Caltanissetta: 35 lavoratori irregolari in sette ristoranti, tre locali segnalati per sospensione
La Guardia di Finanza scopre irregolarità in quattro ristoranti del capoluogo e tre in provincia: mancano tutele e traccia degli stipendi.
La Guardia di Finanza del comando provinciale di Caltanissetta ha scoperto 35 lavoratori irregolari durante controlli svolti in sette ristoranti del territorio, quattro nel capoluogo e tre in provincia.
Le verifiche hanno fatto emergere, oltre all'impiego "in nero", la mancanza delle garanzie previste dal Testo unico sulla sicurezza sul lavoro, l'uso di contanti per il pagamento degli stipendi e l'omessa consegna dei cedolini paga ai lavoratori.
Per tre imprese nelle quali è stato accertato l'impiego irregolare di oltre il 10% del personale presente, la Guardia di Finanza ha provveduto a segnalare i fatti all'Ispettorato territoriale del lavoro, proponendo l'adozione della sospensione dall'esercizio dell'attività prevista dalla normativa.
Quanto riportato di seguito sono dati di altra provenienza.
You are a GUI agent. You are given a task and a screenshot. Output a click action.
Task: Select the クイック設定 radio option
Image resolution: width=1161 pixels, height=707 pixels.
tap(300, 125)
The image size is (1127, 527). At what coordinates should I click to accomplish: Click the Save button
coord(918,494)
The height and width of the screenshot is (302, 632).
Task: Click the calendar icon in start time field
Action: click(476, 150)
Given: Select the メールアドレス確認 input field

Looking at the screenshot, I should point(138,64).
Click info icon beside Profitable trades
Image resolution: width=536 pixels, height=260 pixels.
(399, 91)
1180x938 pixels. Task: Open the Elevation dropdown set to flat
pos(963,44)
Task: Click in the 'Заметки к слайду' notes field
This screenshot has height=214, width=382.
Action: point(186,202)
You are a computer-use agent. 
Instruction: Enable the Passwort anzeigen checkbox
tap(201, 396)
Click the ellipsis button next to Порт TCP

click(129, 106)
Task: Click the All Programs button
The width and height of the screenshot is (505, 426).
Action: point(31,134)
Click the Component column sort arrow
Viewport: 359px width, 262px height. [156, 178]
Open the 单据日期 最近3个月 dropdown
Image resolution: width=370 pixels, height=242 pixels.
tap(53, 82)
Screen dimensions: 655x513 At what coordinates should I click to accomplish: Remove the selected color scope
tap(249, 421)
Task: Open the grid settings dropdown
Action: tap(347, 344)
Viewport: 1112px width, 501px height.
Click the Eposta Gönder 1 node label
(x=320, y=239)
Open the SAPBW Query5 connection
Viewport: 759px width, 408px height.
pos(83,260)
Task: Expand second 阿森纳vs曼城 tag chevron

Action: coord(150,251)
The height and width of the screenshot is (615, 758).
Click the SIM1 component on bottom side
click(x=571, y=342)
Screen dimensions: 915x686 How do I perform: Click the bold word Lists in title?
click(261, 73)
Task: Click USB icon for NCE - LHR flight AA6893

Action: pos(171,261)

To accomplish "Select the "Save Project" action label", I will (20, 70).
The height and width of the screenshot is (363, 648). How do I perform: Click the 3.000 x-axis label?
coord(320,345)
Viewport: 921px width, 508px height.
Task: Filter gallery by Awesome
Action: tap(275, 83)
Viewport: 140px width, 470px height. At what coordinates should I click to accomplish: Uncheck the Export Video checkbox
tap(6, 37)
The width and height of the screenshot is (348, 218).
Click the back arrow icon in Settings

Gli illeciti rilevati riguardano profili diversi: l'assenza delle misure antinfortunistiche e preventive indicate dal Testo unico, la violazione dell'obbligo di tracciabilità delle retribuzioni e la mancata consegna della documentazione obbligatoria ai lavoratori. Tali omissioni espongono sia i dipendenti a una condizione di minor tutela sia i titolari a sanzioni e provvedimenti amministrativi.
L'intervento rientra nelle attività di contrasto all'evasione fiscale e al lavoro irregolare condotte dalle forze dell'ordine, con l'obiettivo di tutelare i lavoratori e la concorrenza leale tra le imprese. La segnalazione all'Ispettorato apre la fase di valutazione circa eventuali provvedimenti interdittivi o sanzionatori nei confronti delle attività interessate.
Non sono stati forniti dettagli sulle identità delle imprese controllate né sulle eventuali conseguenze immediate già disposte dall'Ispettorato; le autorità competenti proseguiranno gli accertamenti per definire la completa responsabilità amministrativa e, se del caso, penale dei datori di lavoro coinvolti.
I risultati confermano come il settore della ristorazione resti sotto osservazione per pratiche irregolari che incidono sulla sicurezza sul lavoro, sui diritti retributivi e sulla regolarità contributiva dei lavoratori, temi che le verifiche intendono prevenire e sanzionare.